We always said that cradle to cradle is a phantastic design idea but with their closed source approach they don’t have a working strategy for really spreading it to the world at scale.
Here is what I understood, what might be their strategy:
##Politics: laws in favour of c2c solutions
Braungart is talking about that the law should change: It should demand non toxic materials etc. – basically stuff that cradle to cradle solutions can deliver.
If this would happen, all the cradle-to-cradle companies that hold patents or solutions for products and materials have a huge market over night, given to them by law; they can license their patents and inventions for example. With laws like this in place, cradle-to-cradle solutions would have been an incredible business investment!
In that light all the rest he is saying makes sense! In the podcast he repeats 3 times (!), that when you print the IKEA catalogue in Germany, you are allowed to use ‘only’ 50 toxic chemicals. Chinese printers use 90. So we let the Chinese print the catalogue and fly it in to Germany.
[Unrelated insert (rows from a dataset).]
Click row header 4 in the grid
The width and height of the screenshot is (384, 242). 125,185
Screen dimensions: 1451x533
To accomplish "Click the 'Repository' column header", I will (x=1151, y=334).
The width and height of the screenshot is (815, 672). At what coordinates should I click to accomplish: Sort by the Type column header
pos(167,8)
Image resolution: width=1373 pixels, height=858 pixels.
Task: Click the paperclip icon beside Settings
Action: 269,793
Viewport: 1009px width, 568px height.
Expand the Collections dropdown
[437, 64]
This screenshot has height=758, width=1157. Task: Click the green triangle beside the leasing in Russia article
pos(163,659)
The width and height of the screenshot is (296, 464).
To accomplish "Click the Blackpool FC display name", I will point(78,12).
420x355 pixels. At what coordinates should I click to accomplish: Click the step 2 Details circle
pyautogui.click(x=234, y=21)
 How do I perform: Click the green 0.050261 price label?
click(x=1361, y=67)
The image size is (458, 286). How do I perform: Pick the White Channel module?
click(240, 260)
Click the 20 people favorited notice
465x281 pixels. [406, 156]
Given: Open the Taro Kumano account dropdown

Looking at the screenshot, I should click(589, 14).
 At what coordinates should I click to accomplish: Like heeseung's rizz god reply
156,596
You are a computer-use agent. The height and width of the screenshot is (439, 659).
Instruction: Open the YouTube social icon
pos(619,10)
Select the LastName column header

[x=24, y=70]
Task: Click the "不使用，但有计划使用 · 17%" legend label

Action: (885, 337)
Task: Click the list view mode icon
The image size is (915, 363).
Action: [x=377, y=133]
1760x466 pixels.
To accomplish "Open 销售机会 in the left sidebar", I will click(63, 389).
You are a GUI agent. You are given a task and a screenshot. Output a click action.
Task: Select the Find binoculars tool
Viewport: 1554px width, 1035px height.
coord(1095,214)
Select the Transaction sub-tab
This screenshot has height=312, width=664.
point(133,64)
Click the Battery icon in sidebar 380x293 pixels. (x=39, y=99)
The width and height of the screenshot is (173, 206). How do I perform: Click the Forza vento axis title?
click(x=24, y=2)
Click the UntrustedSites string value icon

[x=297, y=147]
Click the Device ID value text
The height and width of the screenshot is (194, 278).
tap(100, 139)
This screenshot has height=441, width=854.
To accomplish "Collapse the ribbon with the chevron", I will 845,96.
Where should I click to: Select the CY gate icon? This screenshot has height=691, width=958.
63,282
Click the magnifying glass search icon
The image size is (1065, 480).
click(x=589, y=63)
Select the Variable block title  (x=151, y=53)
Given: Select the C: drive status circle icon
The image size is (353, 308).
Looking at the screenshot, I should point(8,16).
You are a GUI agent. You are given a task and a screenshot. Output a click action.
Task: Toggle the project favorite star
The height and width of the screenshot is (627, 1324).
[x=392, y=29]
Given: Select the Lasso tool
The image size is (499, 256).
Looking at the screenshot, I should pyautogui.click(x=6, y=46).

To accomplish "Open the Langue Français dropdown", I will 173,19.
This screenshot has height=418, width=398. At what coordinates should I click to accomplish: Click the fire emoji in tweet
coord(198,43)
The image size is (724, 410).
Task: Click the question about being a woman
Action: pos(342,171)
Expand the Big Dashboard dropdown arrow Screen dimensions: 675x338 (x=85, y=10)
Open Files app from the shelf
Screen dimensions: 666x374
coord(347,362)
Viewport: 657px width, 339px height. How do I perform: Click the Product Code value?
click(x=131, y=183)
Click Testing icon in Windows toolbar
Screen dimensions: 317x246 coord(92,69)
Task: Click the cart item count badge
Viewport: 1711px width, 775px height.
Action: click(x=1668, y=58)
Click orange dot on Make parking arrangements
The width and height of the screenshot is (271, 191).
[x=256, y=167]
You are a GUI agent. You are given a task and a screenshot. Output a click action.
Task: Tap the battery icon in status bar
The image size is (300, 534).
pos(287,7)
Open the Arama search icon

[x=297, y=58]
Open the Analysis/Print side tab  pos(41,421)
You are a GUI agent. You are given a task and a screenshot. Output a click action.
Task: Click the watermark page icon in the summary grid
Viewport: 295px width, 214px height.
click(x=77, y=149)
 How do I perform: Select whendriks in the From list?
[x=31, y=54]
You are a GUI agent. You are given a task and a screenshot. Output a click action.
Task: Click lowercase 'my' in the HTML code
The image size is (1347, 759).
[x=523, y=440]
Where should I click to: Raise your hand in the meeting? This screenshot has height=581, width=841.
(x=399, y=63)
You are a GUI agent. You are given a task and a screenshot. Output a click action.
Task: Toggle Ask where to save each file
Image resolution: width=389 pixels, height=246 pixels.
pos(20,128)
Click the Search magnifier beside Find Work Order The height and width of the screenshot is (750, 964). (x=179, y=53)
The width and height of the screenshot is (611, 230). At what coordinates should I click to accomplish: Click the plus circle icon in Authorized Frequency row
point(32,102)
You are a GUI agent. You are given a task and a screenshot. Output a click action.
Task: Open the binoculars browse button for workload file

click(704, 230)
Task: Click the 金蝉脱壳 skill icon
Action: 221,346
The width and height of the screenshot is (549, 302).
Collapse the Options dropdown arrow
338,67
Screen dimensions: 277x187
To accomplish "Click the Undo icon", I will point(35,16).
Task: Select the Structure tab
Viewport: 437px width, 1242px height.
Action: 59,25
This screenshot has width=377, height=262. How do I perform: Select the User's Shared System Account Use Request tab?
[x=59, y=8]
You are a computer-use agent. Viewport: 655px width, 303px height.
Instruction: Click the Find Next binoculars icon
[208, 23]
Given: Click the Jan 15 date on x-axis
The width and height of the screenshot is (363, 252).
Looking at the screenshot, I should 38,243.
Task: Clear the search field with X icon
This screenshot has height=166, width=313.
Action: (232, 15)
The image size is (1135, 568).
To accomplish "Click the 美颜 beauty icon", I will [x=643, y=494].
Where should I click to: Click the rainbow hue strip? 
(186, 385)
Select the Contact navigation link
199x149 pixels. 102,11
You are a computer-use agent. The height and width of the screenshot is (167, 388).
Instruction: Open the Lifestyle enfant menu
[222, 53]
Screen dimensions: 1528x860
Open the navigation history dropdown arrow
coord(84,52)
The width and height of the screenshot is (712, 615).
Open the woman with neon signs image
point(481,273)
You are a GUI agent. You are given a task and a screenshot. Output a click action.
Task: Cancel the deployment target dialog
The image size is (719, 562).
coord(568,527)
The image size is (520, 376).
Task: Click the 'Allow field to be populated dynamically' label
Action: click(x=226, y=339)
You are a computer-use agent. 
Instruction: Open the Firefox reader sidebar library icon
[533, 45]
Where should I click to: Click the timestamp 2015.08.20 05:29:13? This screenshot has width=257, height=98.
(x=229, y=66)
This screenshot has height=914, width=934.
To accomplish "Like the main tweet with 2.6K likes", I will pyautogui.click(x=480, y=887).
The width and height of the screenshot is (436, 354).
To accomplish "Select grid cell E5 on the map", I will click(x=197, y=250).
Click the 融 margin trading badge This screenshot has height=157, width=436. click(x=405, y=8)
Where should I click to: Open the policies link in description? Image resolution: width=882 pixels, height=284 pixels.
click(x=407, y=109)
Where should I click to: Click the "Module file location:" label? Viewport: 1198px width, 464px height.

But with laws forbidding these chemicals in Europe also Chinese companies would be forced to avoid them if they wish to continue to print for us, and so they would have to buy the cradle-to-cradle patents or licenses… He repeats several times, that “innovation” is the only thing we have left in Europe to sell to the world.
O_O
Ok, this is logically coherent. A strategy based on laws and patent logic.
##Collecting Arguments Against It
But if it is logically coherent, is it necessarily right?
I think it should be possible to find a number of arguments challenging it. I suggest to start to collect them. Paste your ideas below. Once we have a number of arguments together lets create a Blogpost, publish it and push those arguments to the world as a contribution to the discussion. (Something similar we could do one day with the Circular Economy concept the EMF is pushing). You know, stimulate debate.
##Update
Here are two rather obvious arguments for a start. The second one is a bit longer but i think pretty interesting!
###(1) The patent system is broken
The logic is build somehow on the patent system. And the patent system is broken in many areas and harmful for innovation. https://www.eff.org/patent
###(2) Secrecy is bad for innovation in general, & especially in the field of circular economy!
Where the solutions are not patented they are at least kept a secret! So the strategy for spread described above creates or demands a culture of secrecy and intransparency! And this is bad for innovation.
While it is not sure, if the strategy described above will work out, it is sure, that strategies of open sharing and open sources definitely would help to teach and spread existing solutions and improve them in that process. It would allow to build circular networks that would bring these innovations even to the next level.
Every circular economy or cradle to cradle concept is about networks with different ways of collaboration – networks where all outputs of every manufacturer or factory become input materials or resources for others. To invent and arrange these complex networks in a flexible and dynamic economy you need transparency!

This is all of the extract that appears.